» EXERCISES TO COMPLETE
A) Reproduce the self-hosting post from "Cloudflare DNS ->" up to and including "what was happening.".
B) Summarize the self-hosting post in two sentences.
C) In the self-hosting post, at what rate was the bot requesting URLs from the forum?

» DOCUMENT SEGMENT
************

I host a few small low-traffic websites for local interests. I do this for free - and some of them are for a friend who died last year but didn’t want all his work to vanish. They don’t get so many views, so I was surprised when I happened to glance at munin and saw my bandwidth usage had gone up a lot.

I spent a couple of hours working to solve this and did everything wrong. But it was a useful learning experience and I thought it might be worth sharing in case anyone else encounters similar.

My setup is:

Cloudflare DNS -> Cloudflare Tunnel (Because my residential isp uses CGNAT) -> Haproxy (I like Haproxy and amongst other things, alerts me when a site is down) -> Separate Docker containers for each website. On a Debian server living in my garage.

From Haproxy’s stats page, I was able to see which website was gathering attention. It’s one running PhpBB for a little forum. Tailing apache’s logs in that container quickly identified the pattern and made it easy to see what was happening.

It was seeing a lot of 404 errors for URLs all coming from the same user-agent “claudebot”. I know what you’re thinking - it’s an exploit scanning bot, but a closer look showed it was trying to fetch normal forum posts, some which had been deleted months previously, and also robots.txt. That site doesn’t have a robots.txt so that was failing. What was weird is that the it was requesting at a rate of up to 20 urls a second, from multiple AWS IPs - and every other request was for robots.txt. You’d think it would take the hint after a million times of asking.

************

» GIVEN MATERIAL
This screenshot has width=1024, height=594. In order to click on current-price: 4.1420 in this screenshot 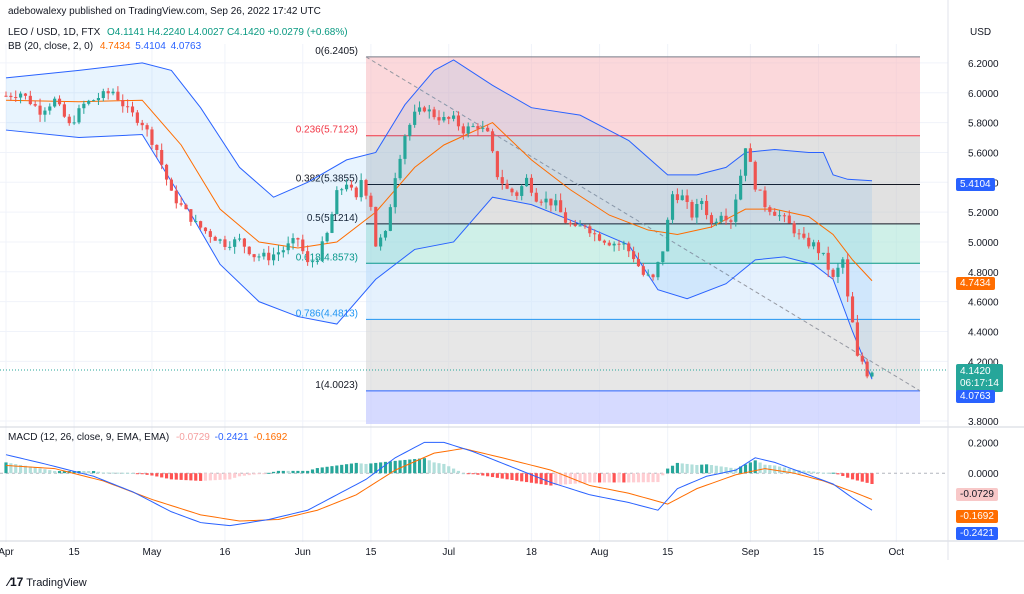, I will do `click(976, 372)`.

************

» SOLUTIONS BY TASK
A)
Cloudflare DNS -> Cloudflare Tunnel (Because my residential isp uses CGNAT) -> Haproxy (I like Haproxy and amongst other things, alerts me when a site is down) -> Separate Docker containers for each website. On a Debian server living in my garage.

From Haproxy’s stats page, I was able to see which website was gathering attention. It’s one running PhpBB for a little forum. Tailing apache’s logs in that container quickly identified the pattern and made it easy to see what was happening.

B) The writer hosts a few small, low-traffic websites for free on a Debian server in a garage and was surprised to see in munin that bandwidth usage had gone up a lot. Haproxy's stats page and Apache's logs traced the traffic to a phpBB forum that was getting many 404 errors from the user-agent "claudebot," which requested up to 20 URLs a second from multiple AWS IPs, with every other request for a robots.txt the site doesn't have.

C) Up to 20 URLs a second.